Dataset content ::

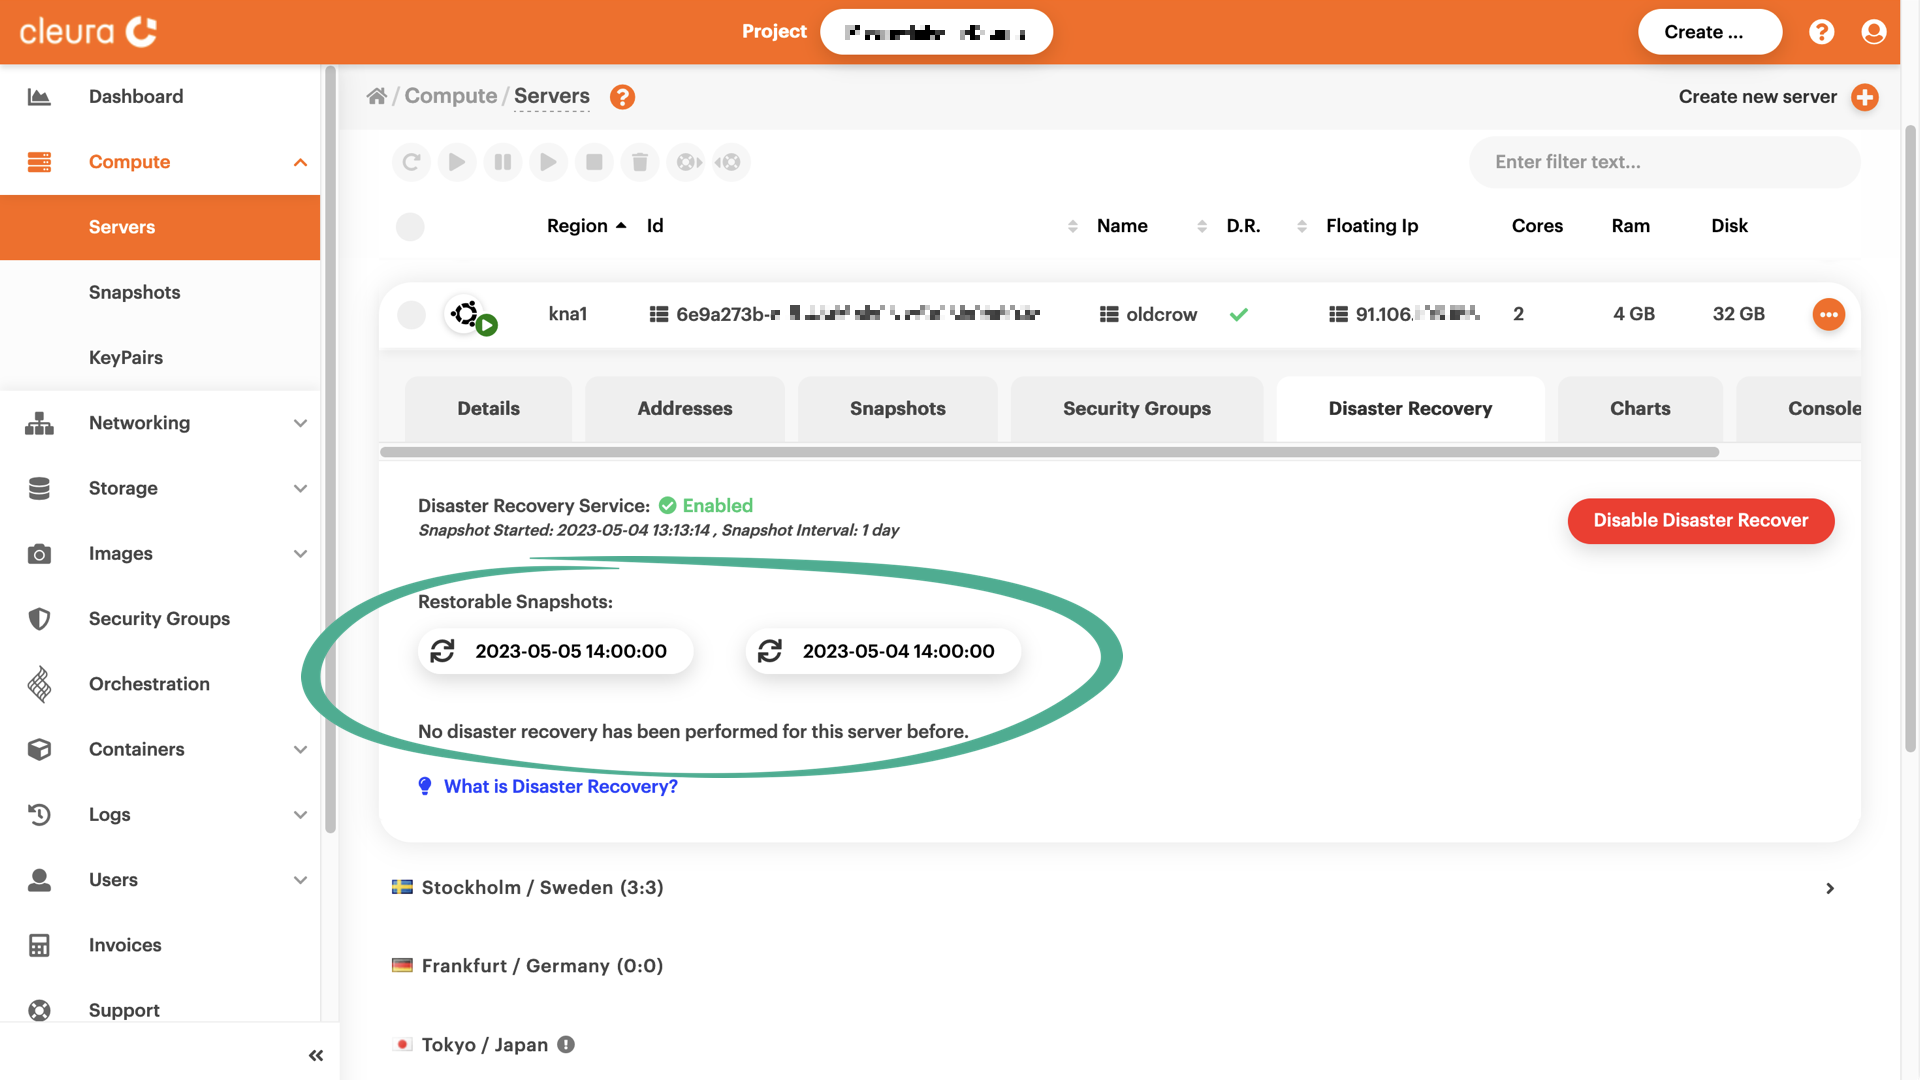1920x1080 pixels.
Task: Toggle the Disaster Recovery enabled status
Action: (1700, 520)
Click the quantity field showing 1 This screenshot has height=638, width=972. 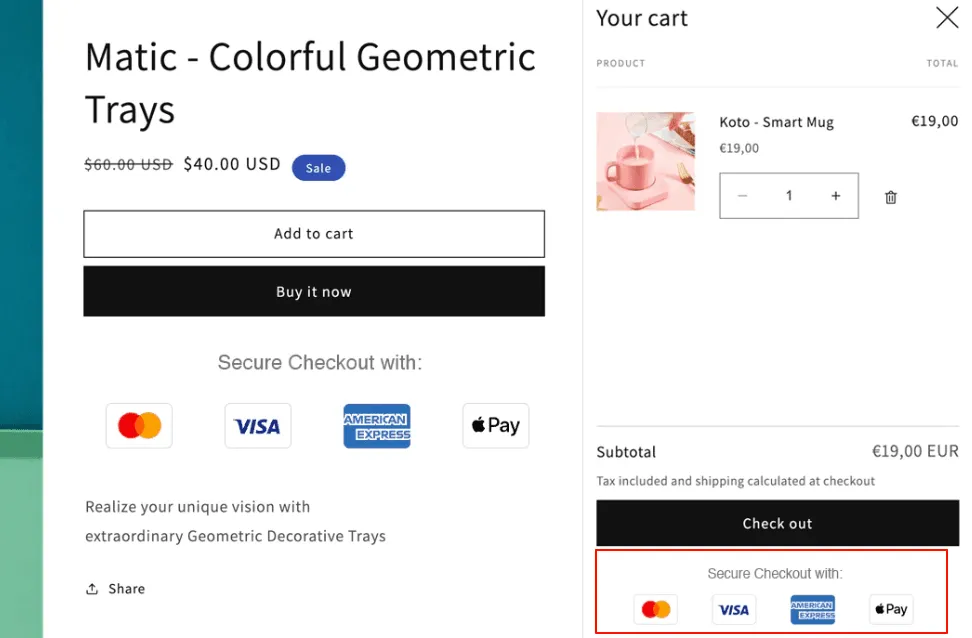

* * *

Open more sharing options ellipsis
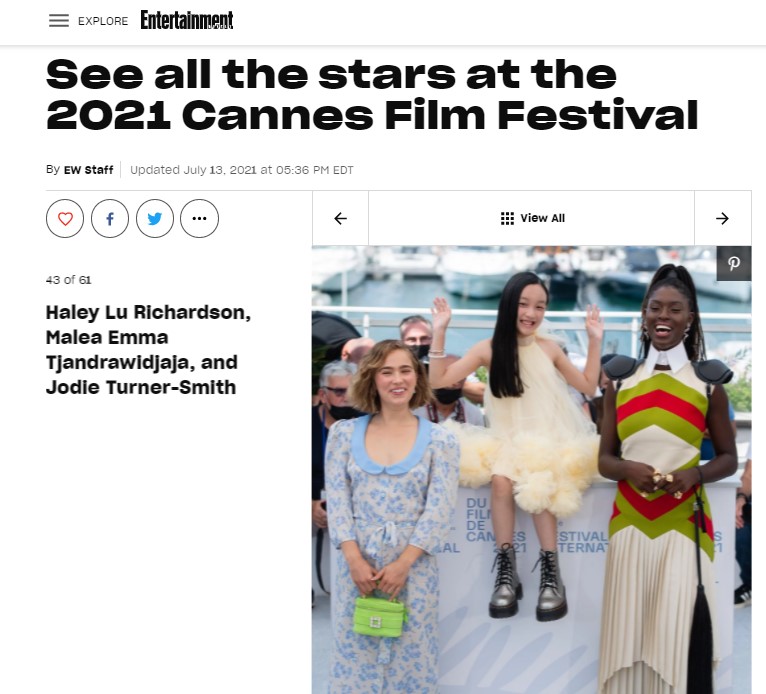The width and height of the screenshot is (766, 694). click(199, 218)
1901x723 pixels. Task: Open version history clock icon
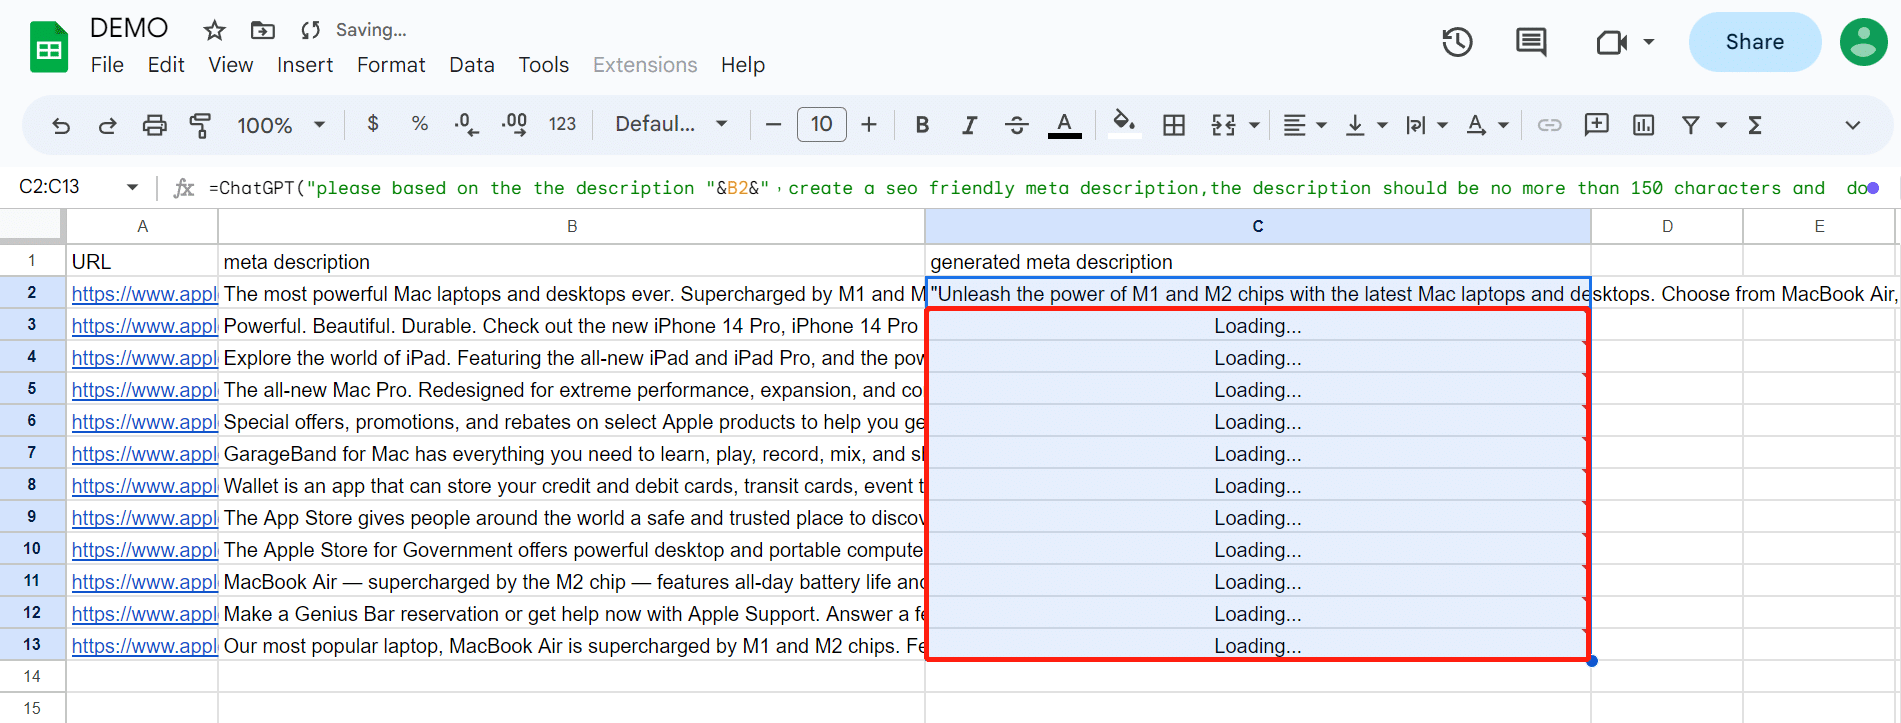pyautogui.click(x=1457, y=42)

--

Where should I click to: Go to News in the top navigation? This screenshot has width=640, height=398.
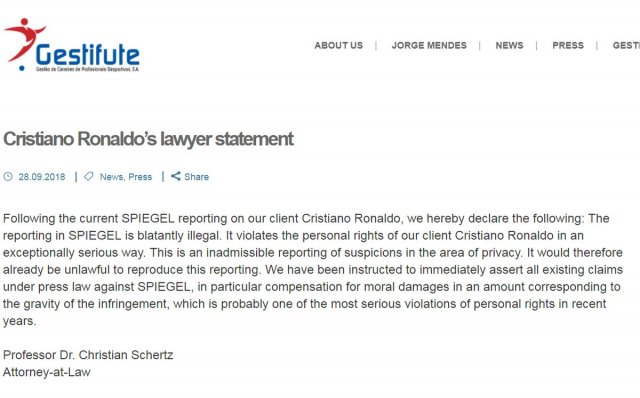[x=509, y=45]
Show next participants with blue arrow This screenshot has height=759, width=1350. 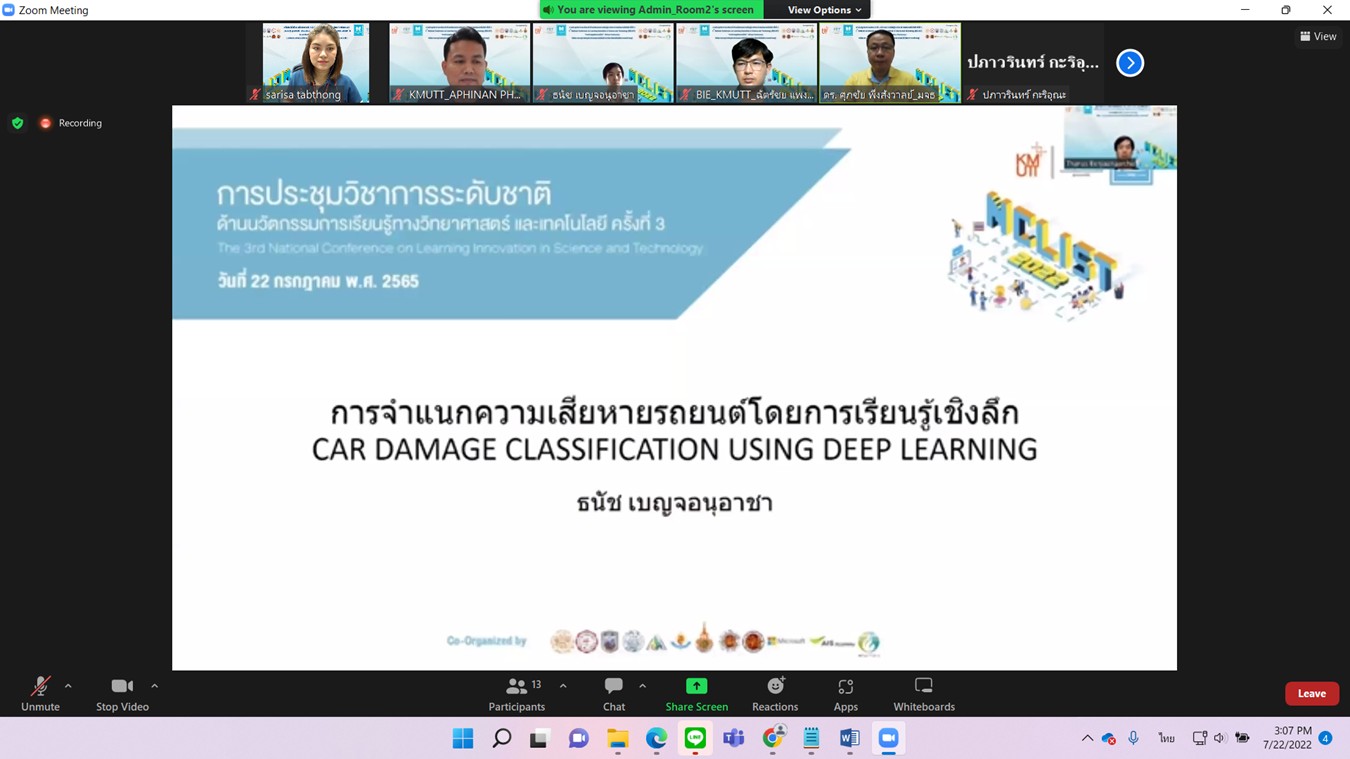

Work request :: Look above for the line with "Where should I" and the line with "Show next participants". Output those two and everything between them exactly, pictures excluded.

Solution to this task ::
Where should I click to: Go to News in the top navigation? This screenshot has width=640, height=398.
[x=509, y=45]
Show next participants with blue arrow This screenshot has height=759, width=1350. 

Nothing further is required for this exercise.